__Required action__:
Every record below, from first to last: print it exactly as shown.

- - - - -

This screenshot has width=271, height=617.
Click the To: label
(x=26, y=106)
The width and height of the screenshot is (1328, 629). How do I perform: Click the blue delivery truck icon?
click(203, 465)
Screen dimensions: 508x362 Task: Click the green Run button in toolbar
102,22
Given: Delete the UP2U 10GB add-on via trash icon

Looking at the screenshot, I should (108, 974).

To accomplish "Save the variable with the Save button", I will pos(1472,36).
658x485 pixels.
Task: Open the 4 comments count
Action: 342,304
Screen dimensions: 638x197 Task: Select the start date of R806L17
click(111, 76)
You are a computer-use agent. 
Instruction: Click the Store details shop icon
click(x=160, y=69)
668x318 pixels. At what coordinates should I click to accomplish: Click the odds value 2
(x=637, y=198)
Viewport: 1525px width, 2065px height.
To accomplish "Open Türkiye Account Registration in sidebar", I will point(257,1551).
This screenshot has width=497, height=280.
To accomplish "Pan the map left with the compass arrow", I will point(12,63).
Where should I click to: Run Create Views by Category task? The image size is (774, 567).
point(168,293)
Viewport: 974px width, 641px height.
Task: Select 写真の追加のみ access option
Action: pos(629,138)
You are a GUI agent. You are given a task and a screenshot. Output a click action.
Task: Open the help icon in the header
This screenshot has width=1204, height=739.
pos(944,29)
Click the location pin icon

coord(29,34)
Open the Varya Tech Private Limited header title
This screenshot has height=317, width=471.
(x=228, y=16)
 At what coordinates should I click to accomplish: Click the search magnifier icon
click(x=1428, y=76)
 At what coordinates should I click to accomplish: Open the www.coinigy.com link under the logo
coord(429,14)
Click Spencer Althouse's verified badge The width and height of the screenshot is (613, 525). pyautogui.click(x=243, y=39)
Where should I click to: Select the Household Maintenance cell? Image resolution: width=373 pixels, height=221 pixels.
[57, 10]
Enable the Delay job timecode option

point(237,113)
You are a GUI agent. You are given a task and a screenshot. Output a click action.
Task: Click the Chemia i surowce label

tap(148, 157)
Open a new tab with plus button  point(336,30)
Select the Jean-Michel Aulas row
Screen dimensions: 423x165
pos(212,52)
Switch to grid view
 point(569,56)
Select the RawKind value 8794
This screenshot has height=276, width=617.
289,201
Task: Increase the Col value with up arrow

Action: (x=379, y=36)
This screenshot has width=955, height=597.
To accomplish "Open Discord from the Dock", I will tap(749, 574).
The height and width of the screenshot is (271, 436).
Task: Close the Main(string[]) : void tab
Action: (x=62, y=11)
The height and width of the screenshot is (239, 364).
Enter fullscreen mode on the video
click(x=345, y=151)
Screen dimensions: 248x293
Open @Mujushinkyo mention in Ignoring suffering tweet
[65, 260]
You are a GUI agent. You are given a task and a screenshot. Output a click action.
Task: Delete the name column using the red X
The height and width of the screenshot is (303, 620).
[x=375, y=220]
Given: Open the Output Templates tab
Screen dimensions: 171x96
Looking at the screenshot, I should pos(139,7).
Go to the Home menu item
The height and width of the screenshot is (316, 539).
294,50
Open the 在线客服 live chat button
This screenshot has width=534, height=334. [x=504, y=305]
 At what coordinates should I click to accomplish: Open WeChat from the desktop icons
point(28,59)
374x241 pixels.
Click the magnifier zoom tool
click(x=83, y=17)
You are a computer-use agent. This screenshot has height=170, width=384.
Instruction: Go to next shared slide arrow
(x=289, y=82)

- - - - -

__Written reply__:
This screenshot has width=271, height=617.
Click the To: label
(x=26, y=106)
The width and height of the screenshot is (1328, 629). How do I perform: Click the blue delivery truck icon?
click(203, 465)
Screen dimensions: 508x362 Task: Click the green Run button in toolbar
102,22
Given: Delete the UP2U 10GB add-on via trash icon

Looking at the screenshot, I should (108, 974).

To accomplish "Save the variable with the Save button", I will pos(1472,36).
658x485 pixels.
Task: Open the 4 comments count
Action: 342,304
Screen dimensions: 638x197 Task: Select the start date of R806L17
click(111, 76)
You are a computer-use agent. 
Instruction: Click the Store details shop icon
click(x=160, y=69)
668x318 pixels. At what coordinates should I click to accomplish: Click the odds value 2
(x=637, y=198)
Viewport: 1525px width, 2065px height.
To accomplish "Open Türkiye Account Registration in sidebar", I will point(257,1551).
This screenshot has width=497, height=280.
To accomplish "Pan the map left with the compass arrow", I will point(12,63).
Where should I click to: Run Create Views by Category task? The image size is (774, 567).
point(168,293)
Viewport: 974px width, 641px height.
Task: Select 写真の追加のみ access option
Action: pos(629,138)
You are a GUI agent. You are given a task and a screenshot. Output a click action.
Task: Open the help icon in the header
This screenshot has width=1204, height=739.
pos(944,29)
Click the location pin icon

coord(29,34)
Open the Varya Tech Private Limited header title
This screenshot has height=317, width=471.
(x=228, y=16)
 At what coordinates should I click to accomplish: Click the search magnifier icon
click(x=1428, y=76)
 At what coordinates should I click to accomplish: Open the www.coinigy.com link under the logo
coord(429,14)
Click Spencer Althouse's verified badge The width and height of the screenshot is (613, 525). pyautogui.click(x=243, y=39)
Where should I click to: Select the Household Maintenance cell? Image resolution: width=373 pixels, height=221 pixels.
[57, 10]
Enable the Delay job timecode option

point(237,113)
You are a GUI agent. You are given a task and a screenshot. Output a click action.
Task: Click the Chemia i surowce label

tap(148, 157)
Open a new tab with plus button  point(336,30)
Select the Jean-Michel Aulas row
Screen dimensions: 423x165
pos(212,52)
Switch to grid view
 point(569,56)
Select the RawKind value 8794
This screenshot has height=276, width=617.
289,201
Task: Increase the Col value with up arrow

Action: (x=379, y=36)
This screenshot has width=955, height=597.
To accomplish "Open Discord from the Dock", I will tap(749, 574).
The height and width of the screenshot is (271, 436).
Task: Close the Main(string[]) : void tab
Action: (x=62, y=11)
The height and width of the screenshot is (239, 364).
Enter fullscreen mode on the video
click(x=345, y=151)
Screen dimensions: 248x293
Open @Mujushinkyo mention in Ignoring suffering tweet
[65, 260]
You are a GUI agent. You are given a task and a screenshot. Output a click action.
Task: Delete the name column using the red X
The height and width of the screenshot is (303, 620).
[x=375, y=220]
Given: Open the Output Templates tab
Screen dimensions: 171x96
Looking at the screenshot, I should pos(139,7).
Go to the Home menu item
The height and width of the screenshot is (316, 539).
294,50
Open the 在线客服 live chat button
This screenshot has width=534, height=334. [x=504, y=305]
 At what coordinates should I click to accomplish: Open WeChat from the desktop icons
point(28,59)
374x241 pixels.
Click the magnifier zoom tool
click(x=83, y=17)
You are a computer-use agent. This screenshot has height=170, width=384.
Instruction: Go to next shared slide arrow
(x=289, y=82)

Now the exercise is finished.